Dear Family and Family,

As you all have shared important times in our lives we would like to thank you as we invite you to our wedding in Germany!

On this site you will find all the information you need. Just click on the links below.



Brief Introduction to Berlin Culture (as observed by Bryan Berenguer):

Berlin is a young and dynamic city, filled with friendly people, art of all kinds and lots of green spaces. To make your visit easier, I have listed a few observations on informal Berlin culture to ease any potential culture shock during your visit to Berlin.- Bryan Berenguer

 1.) The official language of Berlin is "Berliner", followed by Turkish and then German.

2.) Greeting not related to business usually consist of each party hugging and kissing each other on both cheeks, so - dont worry, he/ she is not in love with you... probably. Young people will further repeat the word “na” in various intonations for about 5 minutes to each other for unknown reasons.

3.) If someone says they speak "a little" English , this means they are fluent.

4.)  Don’t talk to Germans about WWII… they are sick of it.


5.)  It is customary to have as many insurances as possible. If a German asks you how many insurances you have, the correct answer is no less than 10.

6.)  Always include a topic on your or someones health in every conversation.

7.)  If the sun comes out, sit in it immediately.

8.)  If you are at a crosswalk and there are no cars coming, but a child nearby, you may not cross the street at a red light. If there is no child present, you can cross at any time. The child must learn to break this rule on his/her own.

9.)  Complain as often as possible. However, if the complaint  involves a person, do not complain directly to them if they have done something unpleasant. Instead, wait and send an email to their friend 1 week later on about how unpleasant it was.

10.)  Berliners love their dogs, they can go in all shops, restaurants and bars. However, Germans do not like  picking up their dog's shit... best is to keep an eye out so you don't step in it. If you don’t like it, complain to everyone in the immediate vicinity, except to the dog owner. Then stick a little sign in it demanding the owner pick it up.

11.) Munich and the state of Bavaria are not part of Germany and should be never be referred to as Germans.

12.) Don’t be confused if you order French fries and they bring you mayonnaise with it.. it is for you, not someone else. Put it on your fries... it is surprisingly good.

 13.) The official food of Berlin is the Currywurst, but on examination of the ratio of restaurants and snack stands, the official food of Berlin is actually the "Doener"- a Turkish German hybrid kebab sandwich.

14.) Never tip more than 2-4 euro, no matter what the price. Otherwise the waiter will assume you are not saving your money properly and cannot take care of yourself.


15.) It is unofficial law that at least one person must be drinking a beer on every street of Berlin at all hours.

16.) If a gypsy comes up to you and asks you if you speak English, say something to her in German, Spanish or French… otherwise a begging and pleading session will follow  that ends up with you getting a Romanian death curse. 
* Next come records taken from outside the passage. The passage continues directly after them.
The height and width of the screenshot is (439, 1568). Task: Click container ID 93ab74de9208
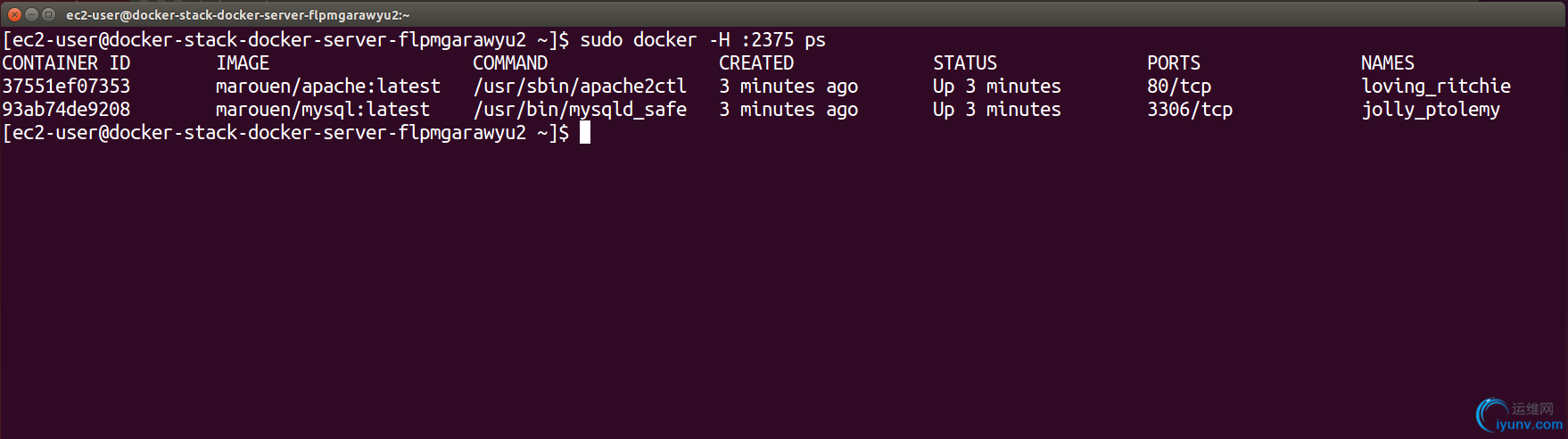pyautogui.click(x=66, y=110)
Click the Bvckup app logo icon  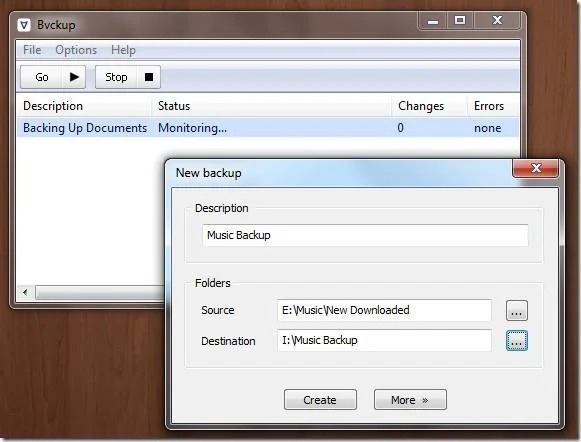pos(24,25)
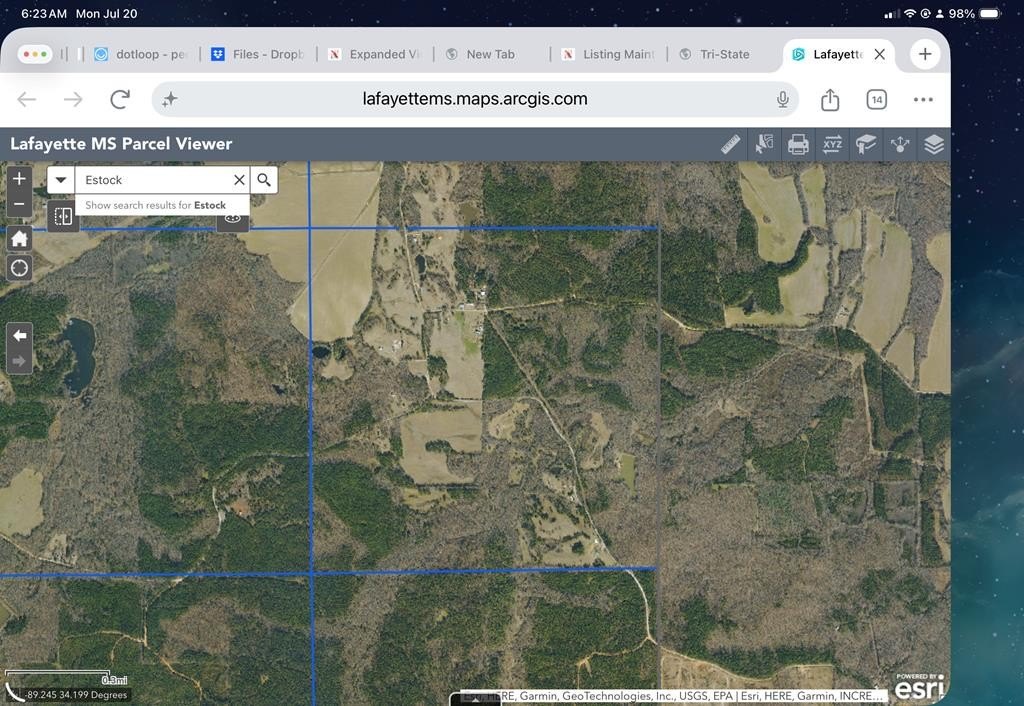Screen dimensions: 1024x706
Task: Expand the search source dropdown arrow
Action: [61, 180]
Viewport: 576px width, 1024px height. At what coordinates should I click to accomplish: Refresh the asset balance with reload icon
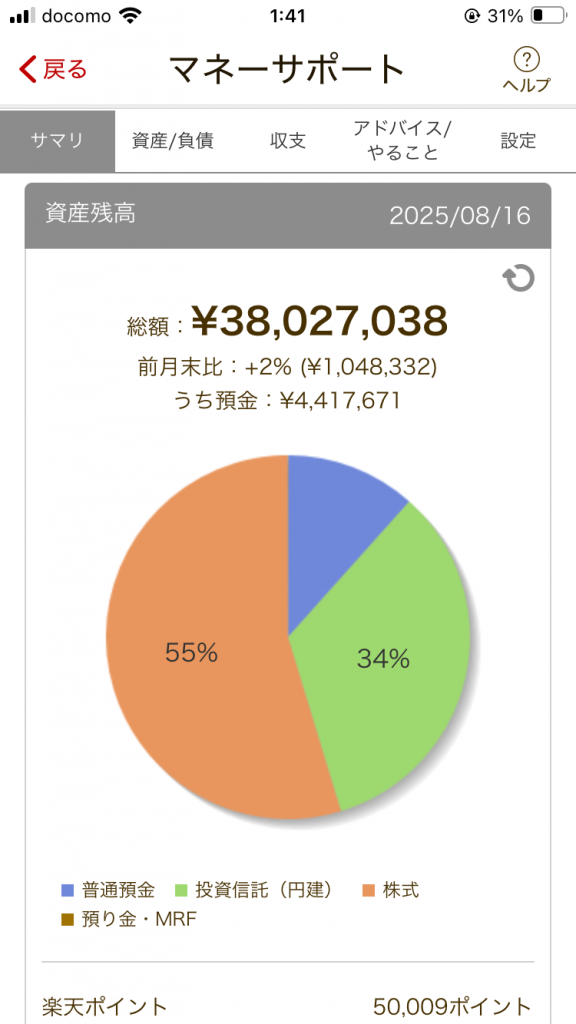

17.) Having coffee does not just involve coffee… but a full sit down dessert eating session… don’t just expect to simply have a cup of coffee… that is ridiculous.

18.) People on bicycles think they have the right of way.. always.. even if they hit you when they are not riding in the bike path.


19.) The city of Berlin has “Order Police” (from the Ministry of Order, really) who are not actually policemen, but can give you a fine if you are doing something “out of order”, like not separating your trash in the proper recycling bins. If you see them, just look straight ahead, keep walking and pretend like you are thinking about which insurance you will purchase next.




20.)  No one in Berlin wants to take money directly from you, they are afraid you may not have insurance to cover them if you infect them with a disease. When you pay for something, put it on the tray next to the cashier, they will take it from the tray and then put your change on the tray. Only when they have removed their hand can you take it. Otherwise, you will receive the stare of death or they will call the ministry of order.